Le banche e i temi del G8
Il sistema bancario - come è noto - è riuscito per molti anni a guadagnare una montagna di denaro grazie ai processi di finanziarizzazione dell’economia, all’innovazione di prodotto e di processo, nonché alla mancanza di controlli seri sull’operato delle imprese del settore. Così la parte dei profitti del comparto finanziario sugli utili totali delle imprese in paesi come gli Stati Uniti e la Gran Bretagna non ha cessato di crescere negli ultimi venti anni in maniera molto rilevante, sino a collocarsi ad esempio nel primo paese intorno al 40% del totale.
Ma con l’avvio della crisi la pacchia si è, almeno per un momento, arrestata. Va segnalato che come ogni anno il mensile britannico The Banker pubblica a questo proposito dei dati importanti sulle prime 1000 imprese del settore e relativi ai loro principali indicatori economici e finanziari. Vi si ricava, tra l’altro, l’informazione che nel 2008 i profitti complessivi di queste imprese sono diminuiti dell’85,3% rispetto all’anno precedente, mentre un tipico indice di redditività, il ROE (Return On Equity), il rapporto cioè tra gli utili dell’anno e il totale dei mezzi propri di tali istituti, è sceso dal 20% del 2007 al 2,7% del 2008.
Per di più, una fetta consistente degli utili del 2008 viene da banche asiatiche, mentre quelle occidentali hanno subito di frequente pesanti perdite. Questo fatto si inserisce, peraltro, in una tendenza più generale ad un mutamento negli assetti di potere complessivi tra le economie occidentali e quelle orientali. Tra le prime dieci banche per livello di utili, infatti, ben quattro sono cinesi (e, incidentalmente due sono spagnole). Le prime due nella lista, ambedue cinesi, la ICBC e la China Construction Bank, hanno guadagnato rispettivamente 21,3 miliardi di dollari e 17,5 miliardi.

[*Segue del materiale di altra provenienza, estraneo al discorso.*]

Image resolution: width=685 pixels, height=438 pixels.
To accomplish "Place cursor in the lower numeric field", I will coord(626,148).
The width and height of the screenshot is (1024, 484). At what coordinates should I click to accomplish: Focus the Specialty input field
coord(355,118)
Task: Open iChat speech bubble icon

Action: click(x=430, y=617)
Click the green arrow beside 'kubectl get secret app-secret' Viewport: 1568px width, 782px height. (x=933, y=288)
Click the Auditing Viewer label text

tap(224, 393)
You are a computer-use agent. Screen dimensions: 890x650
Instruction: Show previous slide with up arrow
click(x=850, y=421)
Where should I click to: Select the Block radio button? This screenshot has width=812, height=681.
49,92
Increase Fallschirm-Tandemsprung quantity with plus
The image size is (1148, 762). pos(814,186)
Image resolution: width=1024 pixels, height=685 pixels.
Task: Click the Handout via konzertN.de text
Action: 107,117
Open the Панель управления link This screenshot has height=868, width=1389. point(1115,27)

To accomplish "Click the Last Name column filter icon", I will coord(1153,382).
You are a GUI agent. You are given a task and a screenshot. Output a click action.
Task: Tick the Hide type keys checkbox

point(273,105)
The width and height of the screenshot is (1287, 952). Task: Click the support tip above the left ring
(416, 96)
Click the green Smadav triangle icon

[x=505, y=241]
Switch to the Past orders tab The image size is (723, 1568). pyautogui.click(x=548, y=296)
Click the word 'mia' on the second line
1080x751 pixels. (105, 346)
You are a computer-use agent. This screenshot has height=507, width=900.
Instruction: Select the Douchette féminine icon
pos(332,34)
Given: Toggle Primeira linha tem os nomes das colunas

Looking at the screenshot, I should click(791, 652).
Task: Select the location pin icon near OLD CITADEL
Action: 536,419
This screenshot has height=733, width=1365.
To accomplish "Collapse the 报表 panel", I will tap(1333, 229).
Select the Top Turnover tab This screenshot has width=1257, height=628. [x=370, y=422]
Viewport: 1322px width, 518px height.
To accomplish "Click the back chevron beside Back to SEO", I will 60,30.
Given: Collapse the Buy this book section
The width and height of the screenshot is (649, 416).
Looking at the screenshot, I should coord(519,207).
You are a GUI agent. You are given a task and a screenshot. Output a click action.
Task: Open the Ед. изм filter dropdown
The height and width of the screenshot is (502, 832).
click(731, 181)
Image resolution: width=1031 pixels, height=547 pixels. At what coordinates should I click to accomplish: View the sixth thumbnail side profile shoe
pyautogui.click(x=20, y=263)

Tra gli istituti con i peggiori risultati, va segnalato al primo posto la Royal Bank of Scotland - la più grande banca del mondo come livello degli attivi di bilancio - che da sola è riuscita a perdere 59,3 miliardi di dollari (e che ora vede il suo capitale posseduto per il 70% dal governo inglese) seguita dalla Citigroup con 53,1 miliardi e dalla Wells Fargo con 47,8 miliardi.
Più in generale, tra le banche esposte alle maggiori perdite figurano istituti statunitensi, britannici, tedeschi. Incidentalmente, può essere interessante sapere che, secondo informazioni rilasciate dalla Millennium Campaign delle Nazioni Unite, l’ammontare delle risorse finanziarie messe in campo nei soli ultimi sei mesi dai governi di tutto il mondo per salvare le banche appare di ben 133 volte più elevato rispetto a quello degli aiuti forniti ai paesi poveri negli ultimi 49 anni.